Question

Find the direction in which a straight line must be drawn through the point (1, 2) so that its point of intersection with the line x + y = 4 may be at a distance of $\sqrt{\frac{2}{3}}$ from this point.

Answer 1

Here, $\left(x_1,y_1\right)=A\left(1,2\right)$

Let P be the point of intersection of both the lines.
∴ AP = r = $\sqrt{\frac{2}{3}}$
Let $\mathrm{\theta }$ be the slope of the line. So, the equation of the line that has slope $\mathrm{\theta }$ and passes through A (1, 2) is

$$\begin{gathered} \frac{x-x_1}{\mathrm{cos\theta }}=\frac{y-y_1}{\mathrm{sin\theta }} \\ \Rightarrow \frac{x-1}{\mathrm{cos\theta }}=\frac{y-2}{\mathrm{sin\theta }} \end{gathered}$$

The coordinates of P are given by

$$\begin{gathered} \frac{x-1}{\mathrm{cos\theta }}=\frac{y-2}{\mathrm{sin\theta }}=r=\sqrt{\frac{2}{3}} \\ \Rightarrow x=1+\sqrt{\frac{2}{3}}\mathrm{cos\theta },y=2+\sqrt{\frac{2}{3}}\mathrm{sin\theta } \end{gathered}$$

Thus, the coordinates of P are $\left(1+\sqrt{\frac{2}{3}}\mathrm{cos\theta },2+\sqrt{\frac{2}{3}}\mathrm{sin\theta }\right)$.

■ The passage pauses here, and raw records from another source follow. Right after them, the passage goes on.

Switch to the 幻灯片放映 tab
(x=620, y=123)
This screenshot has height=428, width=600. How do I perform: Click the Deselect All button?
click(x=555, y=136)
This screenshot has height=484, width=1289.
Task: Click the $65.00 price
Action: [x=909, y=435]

Clearly, P lies on the line x + y = 4.

$$\begin{gathered} 1+\sqrt{\frac{2}{3}}\mathrm{cos\theta }+2+\sqrt{\frac{2}{3}}\mathrm{sin\theta }=4 \\ \Rightarrow \mathrm{cos\theta }+\mathrm{sin\theta }=\frac{\sqrt{3}}{\sqrt{2}} \\ \Rightarrow {\cos }^2\mathrm{\theta }+{\sin }^2\mathrm{\theta }+2\mathrm{sin\theta cos\theta }=\frac{3}{2}\left[\mathrm{Squaring}\mathrm{both}\mathrm{sides}\right] \\ \Rightarrow \sin 2\mathrm{\theta }=\frac{3}{2}-1=\frac{1}{2} \\ \Rightarrow 2\mathrm{\theta }={30}^{\circ }\mathrm{or}{150}^{\circ } \\ \Rightarrow \mathrm{\theta }={15}^{\circ }\mathrm{or}{75}^{\circ } \end{gathered}$$

Hence, the direction of the lines with the positive direction of the x-axis is ${15}^{\circ }\mathrm{or}{75}^{\circ }$.